Suppose you have a closed differentiable plane curve. Are the tangent lines to the curve at the most distant points on the curve always parallel? What if we assume that the curve is convex?
I don't see why this should be the case, but it also seems like it might be the kind of weird geometric property that unexpectedly turns out to be true.
Let $\gamma : [0,1] \to \mathbb{R}^2$ be our closed differentiable planar curve with $\gamma(0) = \gamma(1) = x_0$. We wish to find the $s<t$ such that $$F(s,t) := \|\gamma(s) - \gamma(t)\|^2$$ is maximized.
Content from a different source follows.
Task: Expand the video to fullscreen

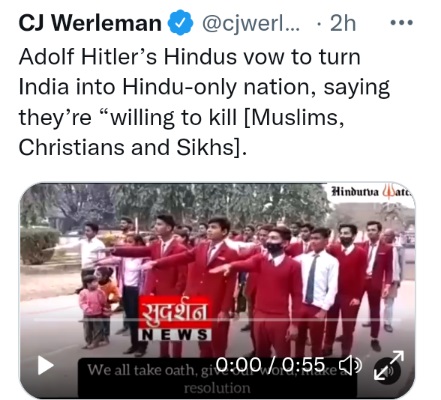Action: [389, 365]
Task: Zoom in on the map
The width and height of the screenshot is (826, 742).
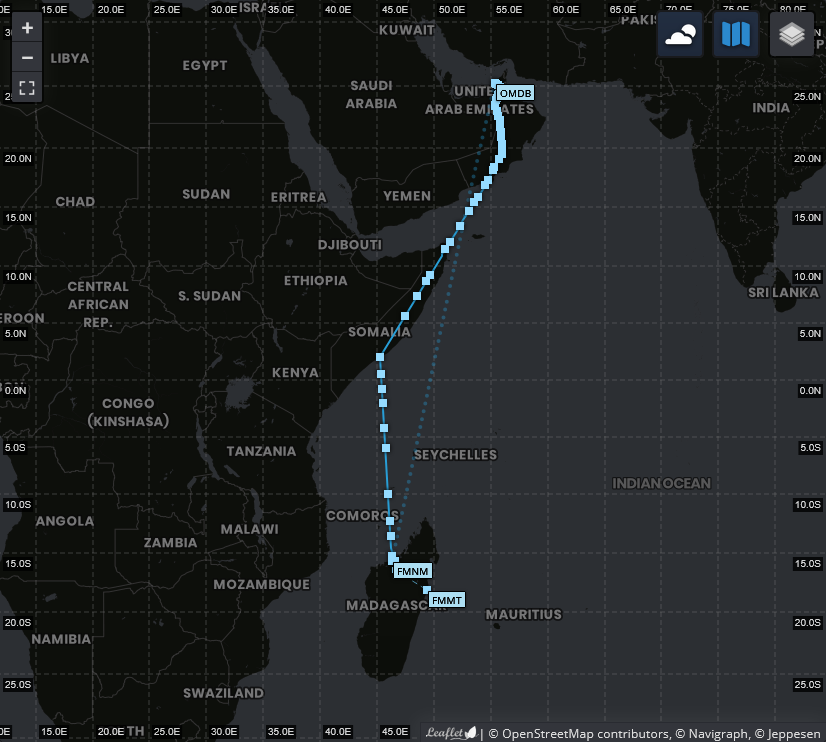Action: (27, 28)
Take the derivative with respect to $s$ and $t$: we find that $$\nabla F(s,t) = 2\bigg( (\gamma(s) - \gamma(t)) \cdot \gamma'(s), (\gamma(s) - \gamma(t))\cdot -\gamma'(t)\bigg).$$ At an extremal point, the gradient must be 0: this happens when $s = t$, or at points $s < t$ where $\gamma(s), \gamma(t)$ are farthest away from each other (locally.)
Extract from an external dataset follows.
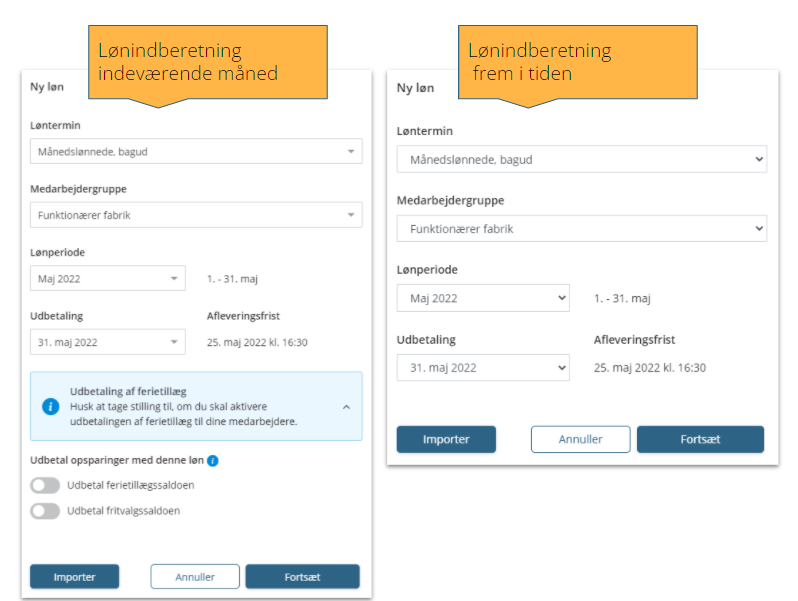This screenshot has height=601, width=798.
Task: Click Importer button in right form
Action: pos(446,439)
The gradient implies that both $\gamma'(s), \gamma'(t)$ are orthogonal to the vector $\gamma(s) - \gamma(t)$: in $\mathbb{R}^2$, this is exactly what you wanted to prove, because the orthogonal complement of a vector in $\mathbb{R}^2$ is one dimensional. In $\mathbb{R}^3$ or greater, however, we don't have such a guarantee.